| Text provided |
┏━━
Cards and focus. When in doubt, sit in a circle. Reading cards in a circle enables a different kind of storytelling than in the one-on-one situation. For once, there’s the ritual of beginning the circle. This can be simple or theatrical. Each has its function. Everyone participating, while taking her seat on animal hides, can think of the connection to the earth. Sitting in a circle equals grounding.
Then there’s the dedication to formulating a common aim. This type of formulation, or a similar one will do: ‘In this circle today, we will take this issue by its horns.’ Randomly distributed cards among the sitters can also have the function of grounding the issue. How clear is people’s vision? Can they put it into words? Often it helps to embody the situation in the cards. Nothing can be more grounding or commonsensical than getting a distinct impression of what one needs to do, all this by simply imitating the characters depicted on the cards.
Often also there’s no conflict of interests. ‘Do I have to embody the Tower’, someone can ask, upon seeing the lightening striking the tall building. ‘Yes, give it a shout, shatter these windows, you might answer. ‘Do I need to hang now,’ another can ask, and here the answer might be, ‘swing like a pendulum, lose the sense of where your head is.’ In a circle we are all into applied philosophy of action. That’s the magic.
┗━━
| Problem 1 |
Answer these about the text on reading cards in a circle:
(a) What do people sit on when they take their seats in the circle?
(b) What sample wording is offered for stating a common aim?
(c) Which card does one sitter ask whether they have to embody?
| Problem 2 |
From the text on reading cards in a circle, copy word for word the part that opens with the words containing "Cards and focus." and closes with "circle equals grounding.".
The listing comes from a separate source and has nothing to do with this text.

| Information given |
┏━━
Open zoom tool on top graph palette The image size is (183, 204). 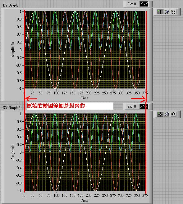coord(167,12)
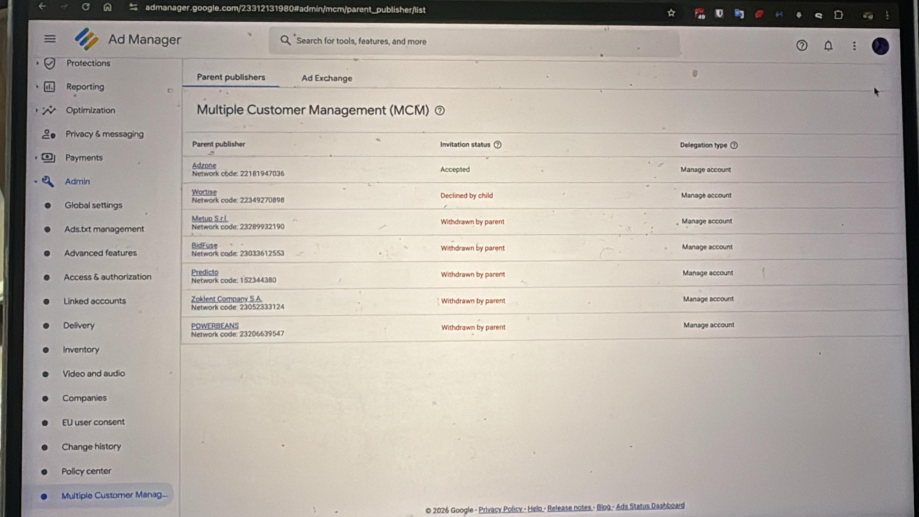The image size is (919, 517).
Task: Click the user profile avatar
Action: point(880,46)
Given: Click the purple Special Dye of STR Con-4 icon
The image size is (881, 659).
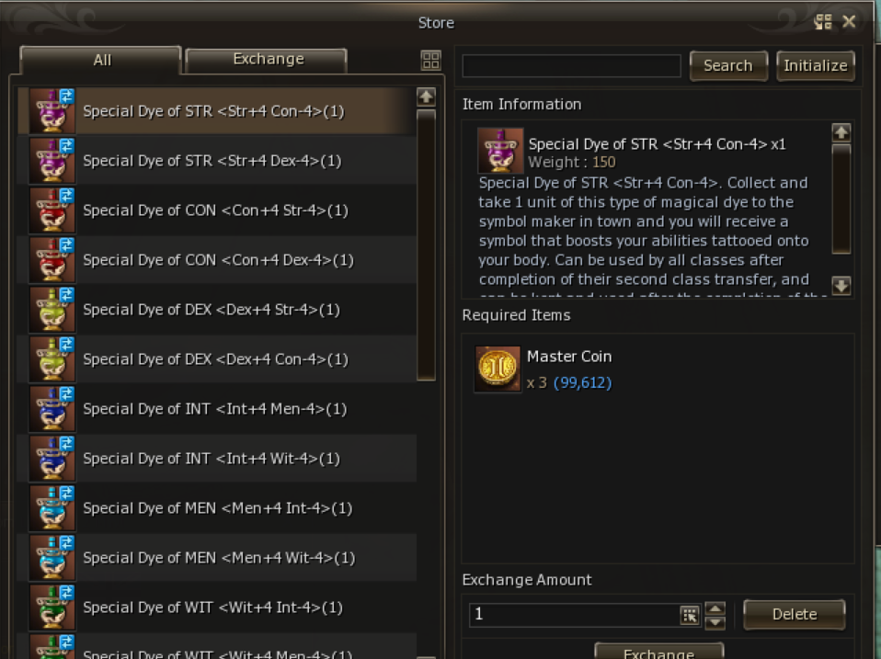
┗━━
| Reply 1 |
(a) Animal hides.
(b) "In this circle today, we will take this issue by its horns."
(c) The Tower.

| Reply 2 |
Cards and focus. When in doubt, sit in a circle. Reading cards in a circle enables a different kind of storytelling than in the one-on-one situation. For once, there’s the ritual of beginning the circle. This can be simple or theatrical. Each has its function. Everyone participating, while taking her seat on animal hides, can think of the connection to the earth. Sitting in a circle equals grounding.